In de Bijbel staat die uitdrukking voor: je hele persoon, al je kracht, al je vermogen, wie je bent. Als we bidden in de naam van Jezus, wil dat zeggen, in het volle geloof in Wie Jezus is. Zijn naam heeft trouwens een prachtige betekenis: God redt. Dat is wie Jezus is: God redt. Hij is het Woord van God en de handen en voeten van God.
En als wij kinderen van God zijn, Jezus aannemen, ontvangen in ons leven, de relatie met Hem koesteren, dan mogen wij méé woord van God en handen en voeten van God zijn.

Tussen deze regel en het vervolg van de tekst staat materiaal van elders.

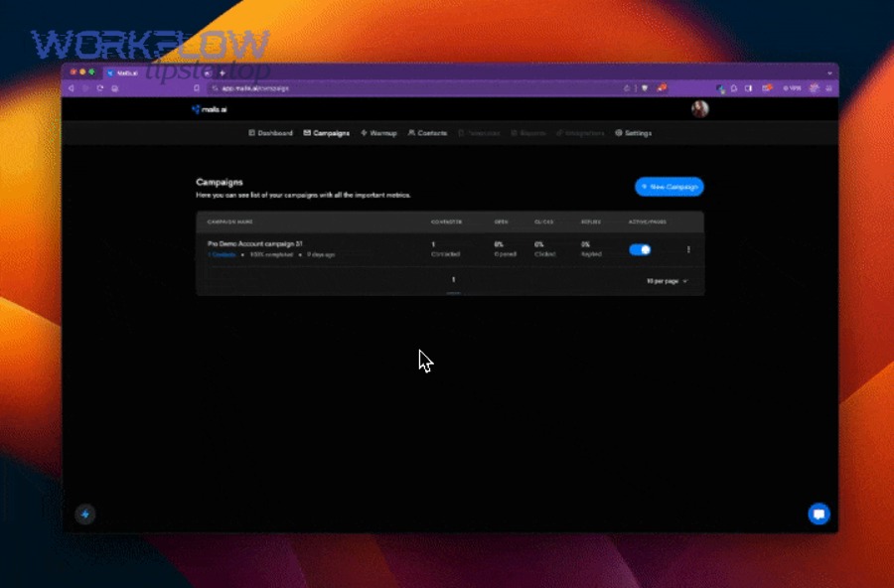Click the New Campaign button
Viewport: 894px width, 588px height.
click(669, 187)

Spreekt het U aan, om kind van God te zijn?
Er is de burgerlijke stand, en er is de geestelijke stand… burgerlijke stand gehuwd of ongehuwd of samenwonend. Geestelijke stand, kind of geen kind van God. En dat zijn geen loze woorden, ze betekenen ook wel wat.
Als je samenwonend bent, dan deel je je woning met iemand en je kunt hem niet zomaar dakloos maken. Als je getrouwd bent, heb je elkaar trouw beloofd. Je kunt niet zomaar met een ander gaan lopen, je kunt ook niet weglopen als de omstandigheden moeilijker worden, want dat heb je beloofd. Als je kind van God bent, dan heeft dat ook gevolgen.

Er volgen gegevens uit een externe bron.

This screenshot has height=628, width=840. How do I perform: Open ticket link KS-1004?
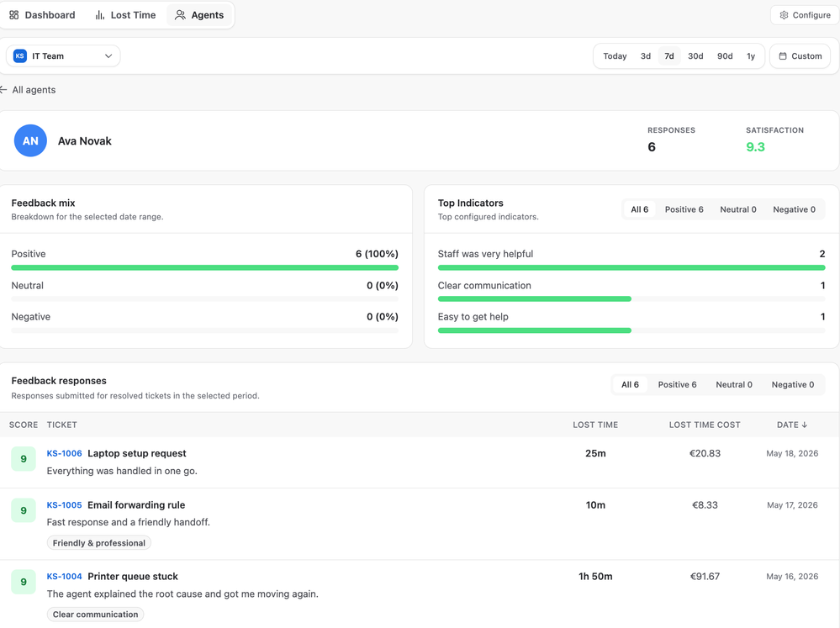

Abraham was kind van God. Hij communiceerde met God over alles, bijvoorbeeld over een toekomstige vrouw voor zijn zoon Izaak. Jakob was een kind van God. Hij worstelde met God, het liet hem niet koud wat God zei of deed. Hij eiste zijn zegen. Mozes was kind van God. Elk probleem in zijn leiderschap of het nu het gouden kalf was of gemor over te weinig eten, elk probleem legde hij in gebed aan God voor. En God kwam ter hulp. David was een kind van God. Toen hij zich aan een zware misdaad had overgegeven, overspel en de moord op de echtgenoot van deze vrouw, toen liet hij zich door God aanspreken, en Hij droeg de gevolgen, met zeer veel verdriet, maar zonder bitterheid. Hij vertrouwde op Gods goedheid.
Kind van God zijn, betekent bij God kind aan huis zijn, altijd kunnen aankloppen, altijd staat de deur voor je open. Bij Hem ben je geborgen, geliefd, zo geliefd, dat je ook met je fouten daar kunt aankomen. Hij zoekt mee met jou naar een oplossing, hij helpt je groeien en wijs worden.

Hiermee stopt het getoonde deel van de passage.